**DIRECTIONS:**
Copy out, word for word, the stretch of lines from the start through the line containing "Action: pyautogui.click(x=361, y=206)".

**RECORDS PROVIDED:**
+--

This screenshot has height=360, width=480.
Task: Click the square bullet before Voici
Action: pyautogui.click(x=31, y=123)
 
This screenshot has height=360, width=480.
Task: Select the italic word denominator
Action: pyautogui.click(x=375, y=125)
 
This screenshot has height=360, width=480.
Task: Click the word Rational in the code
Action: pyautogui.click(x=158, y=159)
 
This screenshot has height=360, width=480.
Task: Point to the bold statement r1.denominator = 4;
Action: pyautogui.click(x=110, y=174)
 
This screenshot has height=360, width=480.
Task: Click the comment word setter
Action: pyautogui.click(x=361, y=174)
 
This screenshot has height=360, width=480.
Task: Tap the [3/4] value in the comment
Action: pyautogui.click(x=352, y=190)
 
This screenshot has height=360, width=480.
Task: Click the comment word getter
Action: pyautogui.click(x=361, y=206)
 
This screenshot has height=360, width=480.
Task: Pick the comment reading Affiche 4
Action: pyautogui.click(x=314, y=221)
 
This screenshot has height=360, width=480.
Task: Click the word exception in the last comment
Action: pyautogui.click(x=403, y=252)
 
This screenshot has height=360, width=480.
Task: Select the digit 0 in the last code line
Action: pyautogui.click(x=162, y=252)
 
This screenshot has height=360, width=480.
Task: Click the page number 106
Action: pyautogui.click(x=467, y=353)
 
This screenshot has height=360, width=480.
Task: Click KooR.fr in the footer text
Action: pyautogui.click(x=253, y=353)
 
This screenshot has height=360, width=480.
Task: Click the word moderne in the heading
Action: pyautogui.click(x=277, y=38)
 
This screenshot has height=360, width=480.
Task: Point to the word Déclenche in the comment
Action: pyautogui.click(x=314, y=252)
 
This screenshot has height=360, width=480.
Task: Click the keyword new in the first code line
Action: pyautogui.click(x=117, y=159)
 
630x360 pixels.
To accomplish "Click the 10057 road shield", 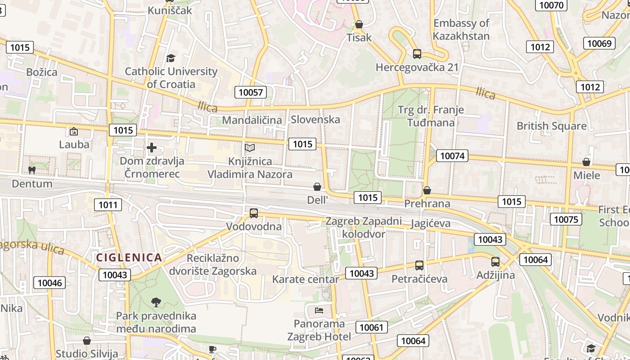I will point(251,93).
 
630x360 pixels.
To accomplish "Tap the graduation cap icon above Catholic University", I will point(171,58).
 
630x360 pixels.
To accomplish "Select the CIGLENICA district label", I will point(129,257).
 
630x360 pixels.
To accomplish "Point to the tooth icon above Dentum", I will point(32,171).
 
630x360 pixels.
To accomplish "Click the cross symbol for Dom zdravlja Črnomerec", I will point(152,148).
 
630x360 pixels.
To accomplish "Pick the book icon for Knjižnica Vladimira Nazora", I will point(250,148).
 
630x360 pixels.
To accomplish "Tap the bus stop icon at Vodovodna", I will point(254,213).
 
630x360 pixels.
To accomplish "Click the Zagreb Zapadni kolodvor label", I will point(364,227).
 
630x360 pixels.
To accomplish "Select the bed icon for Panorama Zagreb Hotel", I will point(319,310).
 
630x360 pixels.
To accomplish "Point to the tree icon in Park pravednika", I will point(156,302).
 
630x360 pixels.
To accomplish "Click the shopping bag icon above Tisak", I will point(359,24).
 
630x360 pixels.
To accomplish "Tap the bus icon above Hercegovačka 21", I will point(417,54).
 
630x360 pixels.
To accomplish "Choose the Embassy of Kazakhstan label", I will point(461,29).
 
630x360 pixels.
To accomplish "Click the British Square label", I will point(551,126).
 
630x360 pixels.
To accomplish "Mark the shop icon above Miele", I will point(586,162).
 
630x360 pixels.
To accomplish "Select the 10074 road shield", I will point(452,156).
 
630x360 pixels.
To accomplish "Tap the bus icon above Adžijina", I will point(495,261).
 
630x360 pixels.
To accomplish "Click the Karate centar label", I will point(306,279).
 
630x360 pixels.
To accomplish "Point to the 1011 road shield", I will point(108,205).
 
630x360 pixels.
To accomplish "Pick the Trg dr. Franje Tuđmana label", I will point(431,116).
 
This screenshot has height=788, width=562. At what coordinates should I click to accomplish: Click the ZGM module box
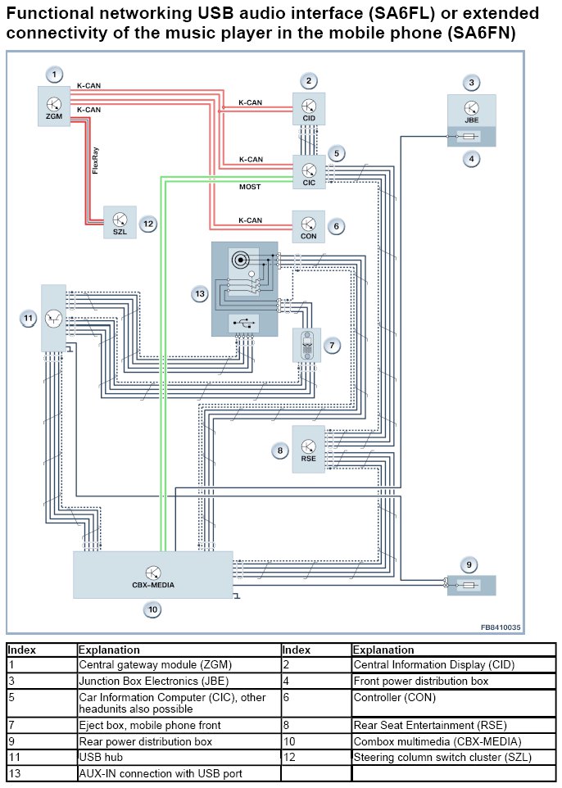[x=54, y=107]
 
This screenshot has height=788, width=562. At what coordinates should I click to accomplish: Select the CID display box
[x=309, y=109]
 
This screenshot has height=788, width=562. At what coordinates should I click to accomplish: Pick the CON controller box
[x=309, y=226]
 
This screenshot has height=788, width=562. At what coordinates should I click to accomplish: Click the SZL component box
[x=120, y=223]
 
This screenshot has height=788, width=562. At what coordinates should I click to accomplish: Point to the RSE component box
[x=308, y=450]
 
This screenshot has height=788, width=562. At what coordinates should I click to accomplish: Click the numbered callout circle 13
[x=200, y=293]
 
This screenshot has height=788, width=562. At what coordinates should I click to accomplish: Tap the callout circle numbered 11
[x=29, y=318]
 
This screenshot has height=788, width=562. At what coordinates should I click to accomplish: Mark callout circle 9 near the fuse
[x=469, y=564]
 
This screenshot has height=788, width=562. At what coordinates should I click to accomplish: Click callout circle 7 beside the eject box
[x=332, y=346]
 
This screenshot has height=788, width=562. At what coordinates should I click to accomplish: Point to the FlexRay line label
[x=96, y=161]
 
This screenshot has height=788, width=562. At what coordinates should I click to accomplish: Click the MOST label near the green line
[x=250, y=187]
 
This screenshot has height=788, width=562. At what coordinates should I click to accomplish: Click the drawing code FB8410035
[x=501, y=627]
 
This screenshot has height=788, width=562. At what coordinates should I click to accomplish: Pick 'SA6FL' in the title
[x=328, y=14]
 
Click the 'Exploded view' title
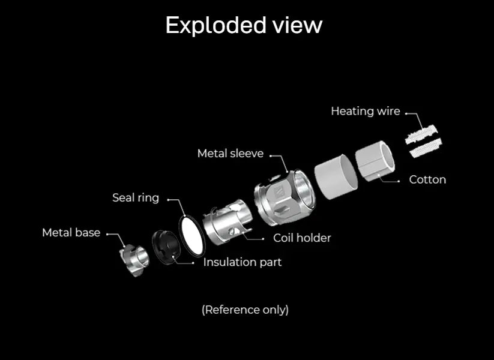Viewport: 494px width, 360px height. point(244,25)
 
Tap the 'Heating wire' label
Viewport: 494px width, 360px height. point(365,111)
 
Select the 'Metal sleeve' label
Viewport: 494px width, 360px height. point(230,154)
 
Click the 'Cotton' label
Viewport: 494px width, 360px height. point(427,179)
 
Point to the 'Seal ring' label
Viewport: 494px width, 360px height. point(136,197)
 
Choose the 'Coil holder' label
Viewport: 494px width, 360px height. point(302,238)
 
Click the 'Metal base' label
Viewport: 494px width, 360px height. point(71,232)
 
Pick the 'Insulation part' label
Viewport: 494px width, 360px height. point(242,262)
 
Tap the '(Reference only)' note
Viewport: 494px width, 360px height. point(245,310)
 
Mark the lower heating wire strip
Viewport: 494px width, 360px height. point(426,147)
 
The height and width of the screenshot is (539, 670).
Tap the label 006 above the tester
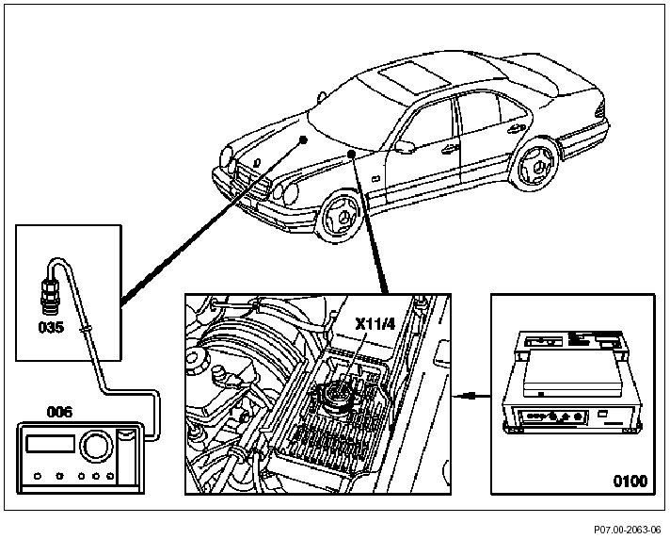59,412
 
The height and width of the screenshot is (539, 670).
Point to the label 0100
630,481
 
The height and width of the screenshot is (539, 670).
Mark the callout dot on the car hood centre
303,138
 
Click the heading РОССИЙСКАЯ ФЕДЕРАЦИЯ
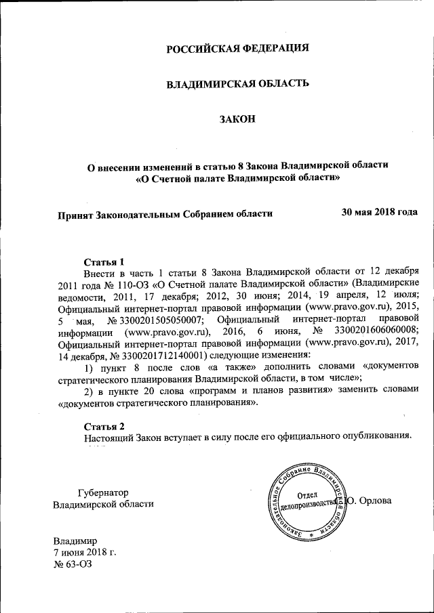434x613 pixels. (238, 48)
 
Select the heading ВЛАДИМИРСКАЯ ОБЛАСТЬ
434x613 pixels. (238, 83)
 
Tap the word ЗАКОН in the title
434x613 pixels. (238, 119)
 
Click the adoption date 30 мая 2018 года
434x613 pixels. (379, 212)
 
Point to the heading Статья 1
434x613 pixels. (104, 261)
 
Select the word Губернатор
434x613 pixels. (103, 492)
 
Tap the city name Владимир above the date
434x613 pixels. (76, 541)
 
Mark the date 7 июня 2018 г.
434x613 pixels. (85, 552)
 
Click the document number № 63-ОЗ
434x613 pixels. (73, 564)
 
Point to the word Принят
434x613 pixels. (75, 214)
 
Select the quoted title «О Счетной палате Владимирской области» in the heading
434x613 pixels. (238, 178)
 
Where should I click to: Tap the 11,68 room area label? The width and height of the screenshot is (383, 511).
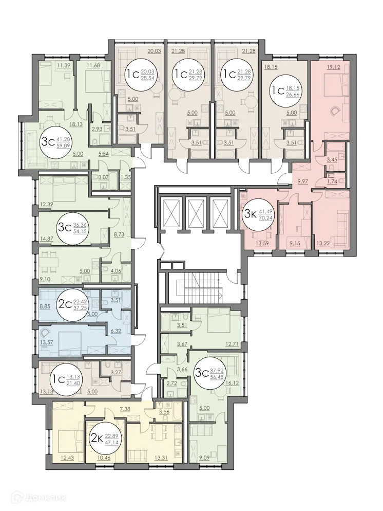pos(93,65)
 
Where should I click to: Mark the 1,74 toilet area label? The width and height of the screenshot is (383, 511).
pos(333,181)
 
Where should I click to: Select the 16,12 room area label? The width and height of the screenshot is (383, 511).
pos(232,383)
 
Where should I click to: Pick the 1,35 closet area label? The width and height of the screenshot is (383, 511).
pos(125,178)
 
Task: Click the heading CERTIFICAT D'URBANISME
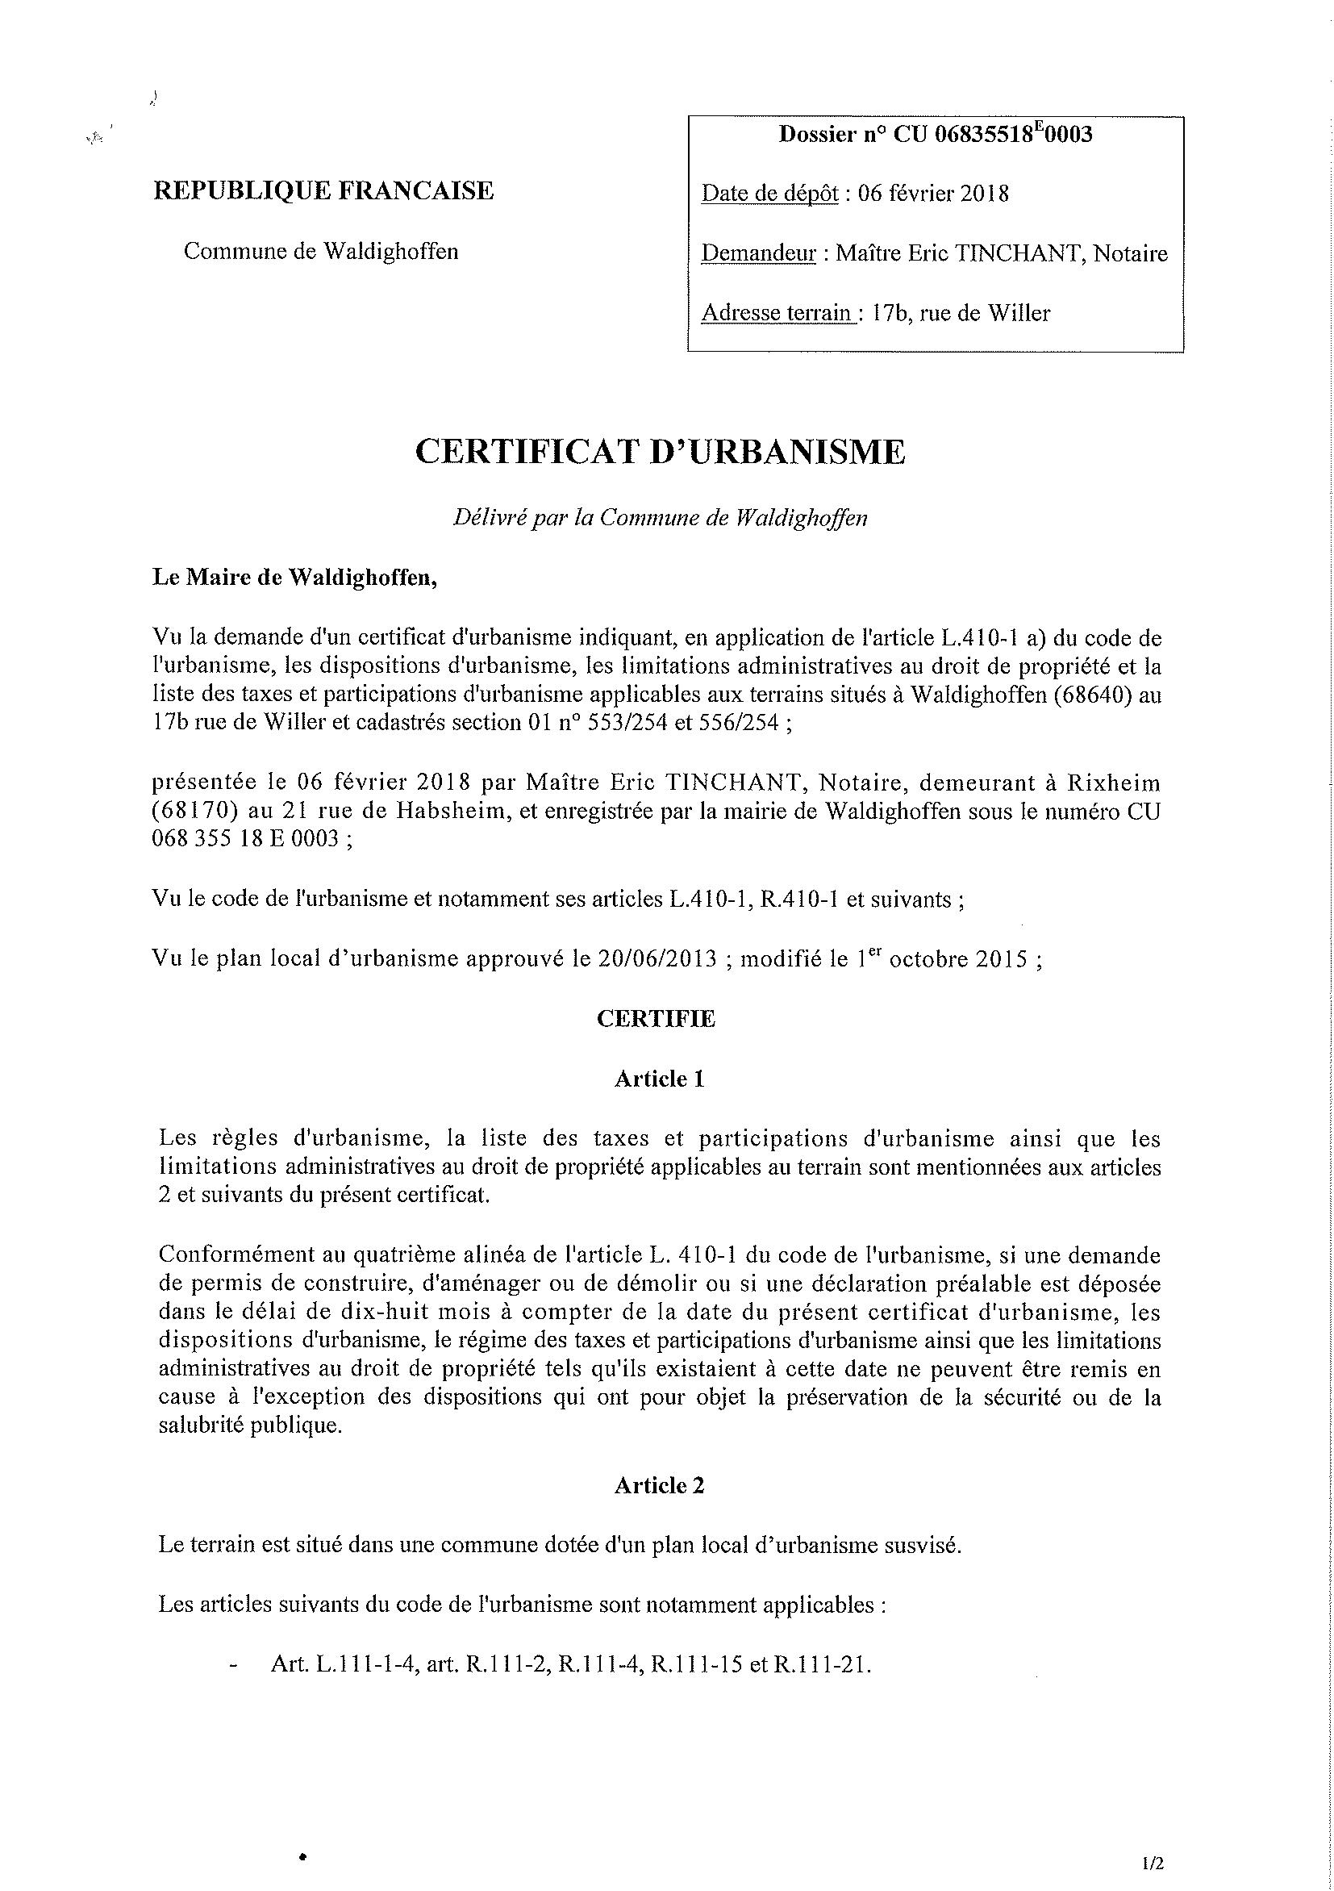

+--

**EXPECTED ANSWER:**
This screenshot has height=360, width=480.
Task: Click the square bullet before Voici
Action: pyautogui.click(x=31, y=123)
 
This screenshot has height=360, width=480.
Task: Select the italic word denominator
Action: pyautogui.click(x=375, y=125)
 
This screenshot has height=360, width=480.
Task: Click the word Rational in the code
Action: pyautogui.click(x=158, y=159)
 
This screenshot has height=360, width=480.
Task: Point to the bold statement r1.denominator = 4;
Action: pyautogui.click(x=110, y=174)
 
This screenshot has height=360, width=480.
Task: Click the comment word setter
Action: pyautogui.click(x=361, y=174)
 
This screenshot has height=360, width=480.
Task: Tap the [3/4] value in the comment
Action: pyautogui.click(x=352, y=190)
 
This screenshot has height=360, width=480.
Task: Click the comment word getter
Action: pyautogui.click(x=361, y=206)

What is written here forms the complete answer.